## ページ本文
* * * *
キトラ古墳2・黄道 |
●黄道 |
![]() 黄道は太陽の通り道のことで、赤道に対して約23.45度傾いています。大雑把に言えば、 黄道は太陽系の面で、赤道は地球の面と言い換えますと、そう!地球は傾いているのですね。 これを赤道座標・正距離方位図法で書くと左のような図となります。これがいわゆる天文図です。 左の図では赤道円と黄道円が2箇所交わったところがありますが、上側が春分点、下側が秋分点 となります。 この春分点・秋分点は「歳差」と言う地球のこま振り運動で動くことから時代を 割り出せないかと言うお話です。 |
●約16000年前? |
|
赤道の詳細は前ページを参照していただくとしまして、天球上では極軸に対して垂直な大円で あらわされますね。いわば地球が回転する面と言いかえられましょうか。 また別の言い方をすればお星様が沈む方向を表しているともいえます。(後述)問題にしている天文図では、この赤道の円が地球の円周と同じになるわけですね。
* * * *
(ピクセル座標のグラウンディングデータ)
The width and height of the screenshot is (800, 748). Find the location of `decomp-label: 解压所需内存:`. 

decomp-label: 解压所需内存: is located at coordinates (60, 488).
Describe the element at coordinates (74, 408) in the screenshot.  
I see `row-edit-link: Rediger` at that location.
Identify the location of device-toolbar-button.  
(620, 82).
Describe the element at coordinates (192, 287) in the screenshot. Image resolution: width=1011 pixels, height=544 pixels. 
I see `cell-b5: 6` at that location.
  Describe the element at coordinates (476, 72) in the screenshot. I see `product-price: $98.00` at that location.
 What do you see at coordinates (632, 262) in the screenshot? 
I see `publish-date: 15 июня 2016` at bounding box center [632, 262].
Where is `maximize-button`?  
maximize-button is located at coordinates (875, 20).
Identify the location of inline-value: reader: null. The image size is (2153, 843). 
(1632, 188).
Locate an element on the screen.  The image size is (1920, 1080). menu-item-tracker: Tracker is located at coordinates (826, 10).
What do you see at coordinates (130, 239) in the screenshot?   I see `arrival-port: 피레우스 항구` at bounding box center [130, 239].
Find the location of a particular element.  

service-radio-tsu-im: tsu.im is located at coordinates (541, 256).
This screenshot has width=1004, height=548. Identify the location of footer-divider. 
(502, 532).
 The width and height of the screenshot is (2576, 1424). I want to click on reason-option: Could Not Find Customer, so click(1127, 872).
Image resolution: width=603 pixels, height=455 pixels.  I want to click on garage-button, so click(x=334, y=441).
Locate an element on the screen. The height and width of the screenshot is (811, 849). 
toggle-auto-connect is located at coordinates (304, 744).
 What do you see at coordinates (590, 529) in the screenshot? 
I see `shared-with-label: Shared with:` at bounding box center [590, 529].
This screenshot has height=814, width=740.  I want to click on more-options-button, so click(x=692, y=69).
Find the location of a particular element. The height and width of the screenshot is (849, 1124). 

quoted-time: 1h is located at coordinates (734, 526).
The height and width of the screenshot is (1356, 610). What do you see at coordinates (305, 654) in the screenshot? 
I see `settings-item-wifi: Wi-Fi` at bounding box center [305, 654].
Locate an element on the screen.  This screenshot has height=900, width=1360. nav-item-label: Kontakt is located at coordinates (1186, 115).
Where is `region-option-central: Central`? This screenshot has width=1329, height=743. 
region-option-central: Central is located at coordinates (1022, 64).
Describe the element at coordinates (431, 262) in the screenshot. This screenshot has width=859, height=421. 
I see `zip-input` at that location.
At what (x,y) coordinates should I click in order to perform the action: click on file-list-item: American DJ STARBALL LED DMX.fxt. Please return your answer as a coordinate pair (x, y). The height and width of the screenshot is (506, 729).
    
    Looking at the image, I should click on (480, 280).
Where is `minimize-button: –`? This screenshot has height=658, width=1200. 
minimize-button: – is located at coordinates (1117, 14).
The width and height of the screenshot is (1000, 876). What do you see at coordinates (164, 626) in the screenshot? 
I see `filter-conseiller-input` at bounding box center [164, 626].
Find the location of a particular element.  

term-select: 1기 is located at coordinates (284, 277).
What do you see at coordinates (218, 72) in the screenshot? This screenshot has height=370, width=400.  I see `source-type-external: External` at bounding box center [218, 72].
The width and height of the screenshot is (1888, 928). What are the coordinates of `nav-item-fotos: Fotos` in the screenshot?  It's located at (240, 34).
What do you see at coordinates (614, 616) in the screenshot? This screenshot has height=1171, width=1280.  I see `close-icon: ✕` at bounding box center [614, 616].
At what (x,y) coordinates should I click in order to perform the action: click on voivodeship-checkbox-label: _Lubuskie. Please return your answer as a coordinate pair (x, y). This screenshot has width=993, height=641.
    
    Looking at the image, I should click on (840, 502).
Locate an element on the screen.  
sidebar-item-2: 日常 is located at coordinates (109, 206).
* * * *
## 作業課題 1
ページ本文を読んで、次の問いに答えてください。
(a) 黄道は赤道に対して約何度傾いていますか。
(b) 赤道円と黄道円が交わる2箇所のうち、上側は何と呼ばれますか。
(c) 天球上で、赤道はどのような円で表されますか。
## 作業課題 2
ページ本文で、赤道を言い換えたり説明したりしている表現をすべて書き出してください。天文図での描かれ方は除きます。

## 課題の答え 1
(a) 約23.45度
(b) 春分点
(c) 極軸に対して垂直な大円

## 課題の答え 2
・地球の面
・天球上で極軸に対して垂直な大円
・地球が回転する面
・お星様が沈む方向を表しているもの